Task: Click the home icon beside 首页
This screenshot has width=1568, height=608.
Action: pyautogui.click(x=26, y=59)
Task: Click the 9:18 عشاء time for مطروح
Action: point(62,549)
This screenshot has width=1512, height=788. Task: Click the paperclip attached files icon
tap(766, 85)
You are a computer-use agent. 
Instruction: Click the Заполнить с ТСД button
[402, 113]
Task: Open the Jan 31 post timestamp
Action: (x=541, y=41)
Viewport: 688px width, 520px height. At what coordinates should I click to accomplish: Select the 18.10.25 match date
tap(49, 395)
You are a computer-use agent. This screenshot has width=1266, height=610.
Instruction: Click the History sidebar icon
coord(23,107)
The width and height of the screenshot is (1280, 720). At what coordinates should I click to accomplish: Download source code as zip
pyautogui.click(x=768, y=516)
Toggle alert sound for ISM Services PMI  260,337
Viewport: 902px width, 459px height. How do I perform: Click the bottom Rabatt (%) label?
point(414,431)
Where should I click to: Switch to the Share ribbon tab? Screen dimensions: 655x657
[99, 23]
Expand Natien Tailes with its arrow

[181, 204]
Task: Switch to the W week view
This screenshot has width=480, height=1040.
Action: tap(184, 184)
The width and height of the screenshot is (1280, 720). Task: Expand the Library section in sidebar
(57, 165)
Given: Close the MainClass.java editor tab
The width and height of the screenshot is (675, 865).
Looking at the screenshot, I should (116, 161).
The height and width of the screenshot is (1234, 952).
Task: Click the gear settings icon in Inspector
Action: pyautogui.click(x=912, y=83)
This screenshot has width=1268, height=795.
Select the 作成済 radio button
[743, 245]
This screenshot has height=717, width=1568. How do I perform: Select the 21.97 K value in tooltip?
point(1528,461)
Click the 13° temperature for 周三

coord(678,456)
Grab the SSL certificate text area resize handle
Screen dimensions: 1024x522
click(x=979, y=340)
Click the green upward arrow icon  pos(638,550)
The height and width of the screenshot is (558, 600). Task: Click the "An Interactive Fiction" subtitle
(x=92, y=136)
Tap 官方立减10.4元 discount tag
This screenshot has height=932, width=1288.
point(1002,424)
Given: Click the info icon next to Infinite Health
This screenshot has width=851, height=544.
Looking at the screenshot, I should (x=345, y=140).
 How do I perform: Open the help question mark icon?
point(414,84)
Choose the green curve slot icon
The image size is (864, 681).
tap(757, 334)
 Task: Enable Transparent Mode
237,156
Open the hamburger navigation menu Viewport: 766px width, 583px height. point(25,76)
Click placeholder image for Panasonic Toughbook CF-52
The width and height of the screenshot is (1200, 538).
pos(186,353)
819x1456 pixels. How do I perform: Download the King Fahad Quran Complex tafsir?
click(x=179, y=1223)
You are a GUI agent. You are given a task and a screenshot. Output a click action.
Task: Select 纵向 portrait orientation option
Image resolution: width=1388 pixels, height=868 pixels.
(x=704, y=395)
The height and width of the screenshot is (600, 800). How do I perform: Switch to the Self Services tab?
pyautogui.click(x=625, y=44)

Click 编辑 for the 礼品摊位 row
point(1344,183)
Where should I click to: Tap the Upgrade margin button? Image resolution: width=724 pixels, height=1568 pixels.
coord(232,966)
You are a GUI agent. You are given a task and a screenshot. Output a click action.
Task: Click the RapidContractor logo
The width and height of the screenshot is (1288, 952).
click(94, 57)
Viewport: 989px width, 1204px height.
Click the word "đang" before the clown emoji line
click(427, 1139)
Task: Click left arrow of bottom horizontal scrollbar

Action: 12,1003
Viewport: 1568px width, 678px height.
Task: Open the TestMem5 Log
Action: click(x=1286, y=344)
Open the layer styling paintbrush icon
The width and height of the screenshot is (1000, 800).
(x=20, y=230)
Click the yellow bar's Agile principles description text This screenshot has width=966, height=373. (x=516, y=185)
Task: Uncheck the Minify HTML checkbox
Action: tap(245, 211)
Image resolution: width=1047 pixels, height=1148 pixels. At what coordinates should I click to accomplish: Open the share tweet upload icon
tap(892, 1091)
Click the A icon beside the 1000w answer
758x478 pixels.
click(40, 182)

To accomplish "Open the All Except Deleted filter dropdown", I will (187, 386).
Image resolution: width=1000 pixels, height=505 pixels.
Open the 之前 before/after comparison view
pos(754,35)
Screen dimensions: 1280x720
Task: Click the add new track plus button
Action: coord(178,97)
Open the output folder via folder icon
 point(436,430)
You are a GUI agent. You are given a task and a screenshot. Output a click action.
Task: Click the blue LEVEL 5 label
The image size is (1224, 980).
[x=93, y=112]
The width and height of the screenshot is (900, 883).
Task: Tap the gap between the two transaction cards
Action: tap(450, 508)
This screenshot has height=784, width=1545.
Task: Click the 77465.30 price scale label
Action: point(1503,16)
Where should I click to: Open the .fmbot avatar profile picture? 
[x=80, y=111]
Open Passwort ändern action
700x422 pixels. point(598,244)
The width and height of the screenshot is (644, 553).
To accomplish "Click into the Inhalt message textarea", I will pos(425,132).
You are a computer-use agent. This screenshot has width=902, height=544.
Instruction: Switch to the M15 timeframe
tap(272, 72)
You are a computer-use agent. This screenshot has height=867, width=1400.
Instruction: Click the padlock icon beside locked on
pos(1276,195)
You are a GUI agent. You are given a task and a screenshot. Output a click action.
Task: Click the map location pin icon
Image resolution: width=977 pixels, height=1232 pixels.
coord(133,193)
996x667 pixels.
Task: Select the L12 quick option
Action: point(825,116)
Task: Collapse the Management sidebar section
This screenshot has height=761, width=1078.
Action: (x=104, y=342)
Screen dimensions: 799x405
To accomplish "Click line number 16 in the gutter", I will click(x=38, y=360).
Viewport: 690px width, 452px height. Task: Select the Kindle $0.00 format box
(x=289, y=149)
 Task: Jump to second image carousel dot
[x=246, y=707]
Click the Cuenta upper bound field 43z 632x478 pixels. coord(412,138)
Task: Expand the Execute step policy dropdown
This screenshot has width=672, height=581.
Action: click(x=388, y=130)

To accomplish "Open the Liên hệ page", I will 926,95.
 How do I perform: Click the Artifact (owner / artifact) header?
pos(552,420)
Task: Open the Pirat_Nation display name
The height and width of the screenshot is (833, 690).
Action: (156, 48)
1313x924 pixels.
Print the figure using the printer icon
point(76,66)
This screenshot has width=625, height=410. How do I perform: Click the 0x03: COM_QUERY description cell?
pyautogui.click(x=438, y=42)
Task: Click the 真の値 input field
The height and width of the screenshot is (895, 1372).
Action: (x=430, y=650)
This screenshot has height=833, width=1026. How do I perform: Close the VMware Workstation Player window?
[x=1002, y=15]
☆ ☆ ☆ ☆
* **Your goal**: Output exactly the lines of the material above from the one containing "has height=867, width=1400." up to and including the one containing "Task: Click the map location pin icon".

* **Response box**:
You are a computer-use agent. This screenshot has height=867, width=1400.
Instruction: Click the padlock icon beside locked on
pos(1276,195)
You are a GUI agent. You are given a task and a screenshot. Output a click action.
Task: Click the map location pin icon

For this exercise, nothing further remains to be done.